[PROBLEM]:
In the records below, locate the line containing "Given: Cancel drawing the parcel", then output that line and all later lines exactly, through the last one.
"""
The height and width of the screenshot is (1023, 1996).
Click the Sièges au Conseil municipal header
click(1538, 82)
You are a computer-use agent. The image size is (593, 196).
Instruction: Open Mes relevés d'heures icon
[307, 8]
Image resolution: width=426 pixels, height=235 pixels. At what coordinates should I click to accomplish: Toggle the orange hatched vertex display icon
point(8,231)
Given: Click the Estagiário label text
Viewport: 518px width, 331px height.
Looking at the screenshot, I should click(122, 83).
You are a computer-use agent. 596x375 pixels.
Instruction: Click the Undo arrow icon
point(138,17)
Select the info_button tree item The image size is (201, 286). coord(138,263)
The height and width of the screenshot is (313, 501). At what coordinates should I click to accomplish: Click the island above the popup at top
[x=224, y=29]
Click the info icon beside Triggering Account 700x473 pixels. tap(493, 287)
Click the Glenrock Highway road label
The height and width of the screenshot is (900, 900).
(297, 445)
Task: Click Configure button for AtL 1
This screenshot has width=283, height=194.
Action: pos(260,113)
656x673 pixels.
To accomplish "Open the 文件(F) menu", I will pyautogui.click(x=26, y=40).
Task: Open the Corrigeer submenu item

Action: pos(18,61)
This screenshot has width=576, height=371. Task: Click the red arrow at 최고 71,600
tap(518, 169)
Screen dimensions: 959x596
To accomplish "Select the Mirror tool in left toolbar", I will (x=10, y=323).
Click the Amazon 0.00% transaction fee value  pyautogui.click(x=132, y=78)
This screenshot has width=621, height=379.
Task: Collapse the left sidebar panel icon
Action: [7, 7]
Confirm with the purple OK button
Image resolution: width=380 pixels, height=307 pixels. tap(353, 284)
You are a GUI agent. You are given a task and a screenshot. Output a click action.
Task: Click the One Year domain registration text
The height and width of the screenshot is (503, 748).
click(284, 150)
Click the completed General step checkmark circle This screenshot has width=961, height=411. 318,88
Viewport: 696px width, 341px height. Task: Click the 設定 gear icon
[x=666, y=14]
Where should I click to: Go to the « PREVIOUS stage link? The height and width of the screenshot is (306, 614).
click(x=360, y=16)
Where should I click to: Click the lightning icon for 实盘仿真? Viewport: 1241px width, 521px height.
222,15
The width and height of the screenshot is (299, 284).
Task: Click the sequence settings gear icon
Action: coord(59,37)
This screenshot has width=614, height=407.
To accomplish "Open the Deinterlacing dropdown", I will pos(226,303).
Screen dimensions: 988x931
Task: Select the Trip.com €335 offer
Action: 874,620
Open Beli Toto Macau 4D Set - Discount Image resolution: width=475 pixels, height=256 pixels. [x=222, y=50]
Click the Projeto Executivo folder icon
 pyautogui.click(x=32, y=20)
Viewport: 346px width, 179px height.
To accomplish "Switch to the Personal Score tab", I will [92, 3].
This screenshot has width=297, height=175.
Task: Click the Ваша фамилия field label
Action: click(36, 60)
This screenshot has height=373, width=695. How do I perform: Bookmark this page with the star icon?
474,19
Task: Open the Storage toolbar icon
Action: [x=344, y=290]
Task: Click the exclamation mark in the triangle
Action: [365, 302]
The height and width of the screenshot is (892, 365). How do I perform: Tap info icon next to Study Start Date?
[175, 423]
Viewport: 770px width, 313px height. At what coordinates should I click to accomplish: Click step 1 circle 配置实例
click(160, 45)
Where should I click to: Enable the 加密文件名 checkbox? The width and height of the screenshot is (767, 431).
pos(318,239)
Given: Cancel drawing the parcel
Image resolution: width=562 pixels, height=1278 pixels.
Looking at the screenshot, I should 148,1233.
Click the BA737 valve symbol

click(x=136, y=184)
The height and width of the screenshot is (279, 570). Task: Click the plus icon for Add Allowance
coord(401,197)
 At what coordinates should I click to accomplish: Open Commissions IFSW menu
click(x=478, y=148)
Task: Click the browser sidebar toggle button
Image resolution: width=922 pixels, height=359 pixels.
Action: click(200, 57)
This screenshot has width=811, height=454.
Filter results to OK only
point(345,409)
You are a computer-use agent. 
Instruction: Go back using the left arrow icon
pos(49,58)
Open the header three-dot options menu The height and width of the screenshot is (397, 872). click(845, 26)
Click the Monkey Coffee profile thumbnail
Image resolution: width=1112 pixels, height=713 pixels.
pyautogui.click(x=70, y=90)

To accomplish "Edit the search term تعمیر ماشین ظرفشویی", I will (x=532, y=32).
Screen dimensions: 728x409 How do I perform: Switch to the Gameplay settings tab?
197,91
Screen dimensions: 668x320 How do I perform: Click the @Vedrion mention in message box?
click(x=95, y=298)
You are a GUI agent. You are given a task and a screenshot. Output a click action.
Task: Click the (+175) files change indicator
"""
[TASK RESPONSE]:
Given: Cancel drawing the parcel
Image resolution: width=562 pixels, height=1278 pixels.
Looking at the screenshot, I should 148,1233.
Click the BA737 valve symbol

click(x=136, y=184)
The height and width of the screenshot is (279, 570). Task: Click the plus icon for Add Allowance
coord(401,197)
 At what coordinates should I click to accomplish: Open Commissions IFSW menu
click(x=478, y=148)
Task: Click the browser sidebar toggle button
Image resolution: width=922 pixels, height=359 pixels.
Action: click(200, 57)
This screenshot has width=811, height=454.
Filter results to OK only
point(345,409)
You are a computer-use agent. 
Instruction: Go back using the left arrow icon
pos(49,58)
Open the header three-dot options menu The height and width of the screenshot is (397, 872). click(845, 26)
Click the Monkey Coffee profile thumbnail
Image resolution: width=1112 pixels, height=713 pixels.
pyautogui.click(x=70, y=90)

To accomplish "Edit the search term تعمیر ماشین ظرفشویی", I will (x=532, y=32).
Screen dimensions: 728x409 How do I perform: Switch to the Gameplay settings tab?
197,91
Screen dimensions: 668x320 How do I perform: Click the @Vedrion mention in message box?
click(x=95, y=298)
You are a GUI agent. You are given a task and a screenshot. Output a click action.
Task: Click the (+175) files change indicator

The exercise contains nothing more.